The Getty Center at 20

John Hill
13. December 2017
Early plan of the Getty Center (Drawing © Richard Meier & Partners Architects)

It was an odd thing in 1997: people were talking about architecture. It wasn't just architects talking though; everybody was talking about it. And they were talking about two projects: Frank Gehry's Guggenheim Bilbao, which was inaugurated on the 18th of October, and Richard Meier's Getty Center, which opened to the public on the 12th of December.

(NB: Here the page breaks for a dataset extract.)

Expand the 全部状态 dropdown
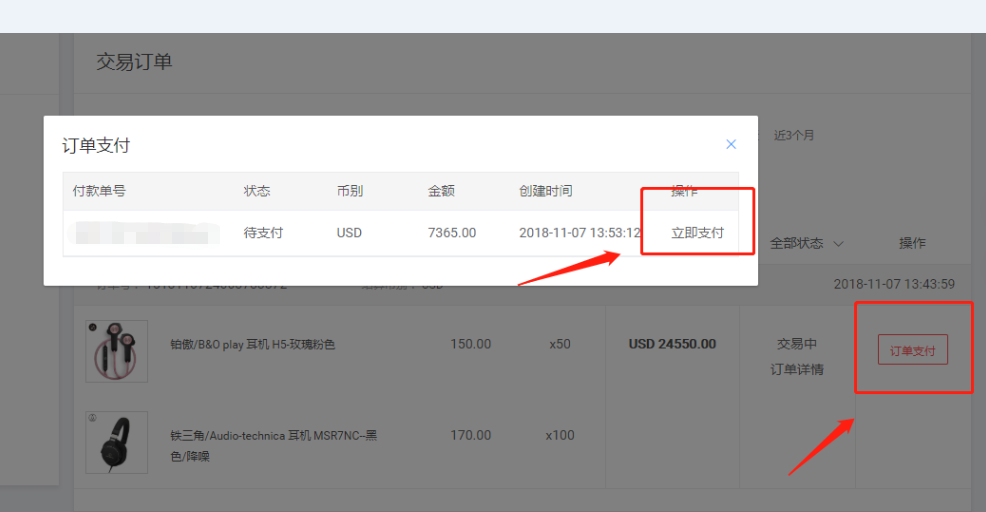The width and height of the screenshot is (986, 512). [x=806, y=243]
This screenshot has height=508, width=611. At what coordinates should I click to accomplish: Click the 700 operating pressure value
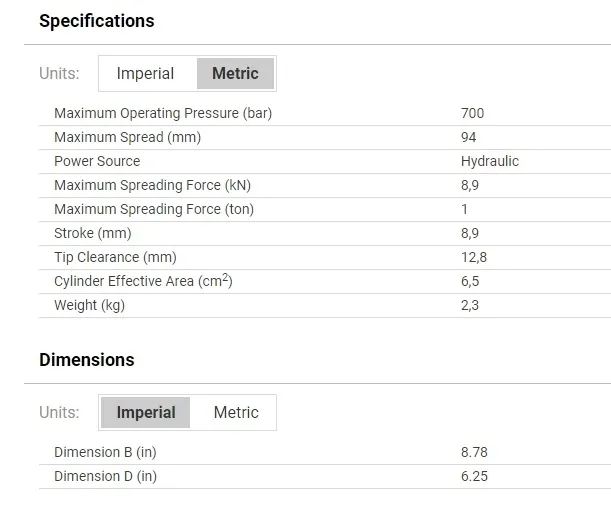472,113
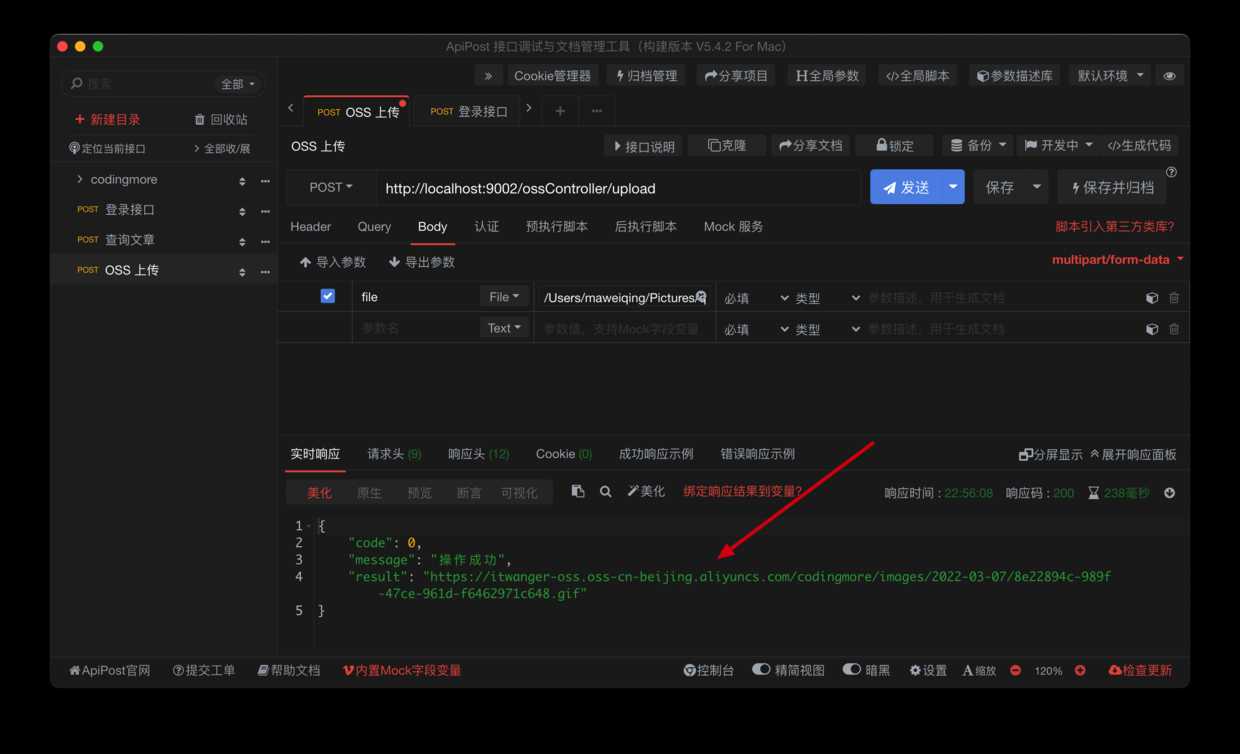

Many conversations debated the merits between the two projects, turning taste and preference into an either/or choice. I, for instance, preferred Gehry's flowing sheets of titanium, while my mother, not an architect, sided with Meier's geometric balancing act of travertine and his usual white aluminum. Then New York Times architecture critic Herbert Muschamp boldly called Gehry's building "the reincarnation of Marilyn Monroe," while he likened the Getty to a "mountain of marble" and "Los Angeles's stupendous new castle of classical beauty."

Yet the most distinctive difference between the two projects is not necessarily their formal attire; it is how they relate to their host cities. The Guggenheim embeds itself on a riverfront site in the post-industrial Basque city, but the Getty Center props itself atop an Acropolis-like hill so secluded it requires a tram ride from the parking lot or, as I did when I visited in 2003, from the bus stop. 

Entrance Hall, J. Paul Getty Museum, 1997 (Photo © Robert Polidori)

Differences aside, both institutions are using the 20-year milestone to celebrate themselves through their architecture. Among other events, the Guggenheim put on a light show in October, turning the metal skin into a canvas for light. The Getty, on the other hand, has put on an exhibition, Robert Polidori: 20 Photographs of the Getty Museum, 1997, "the first public exhibition of photographs showing the first installation of the Getty Center in the month leading up to its opening in December 1997."

Beyond the Getty Center's constituent parts – Getty Conservation Institute, Getty Foundation, J. Paul Getty Museum, and Getty Research Institute – 2017 is also the 20th anniversary of its Central Garden, created by artist Robert Irwin. This wasn't always the case: early drawings and models reveal Meier's preference for a terrace bowl gently descending the landscape and exhibiting a geometric rigor that mirrors the buildings and landscapes of the rest of the Center.

Model of Getty Center at Richard Meier Model Museum showing the architect's version of the Central Garden. (Photo: John Hill/World-Architects)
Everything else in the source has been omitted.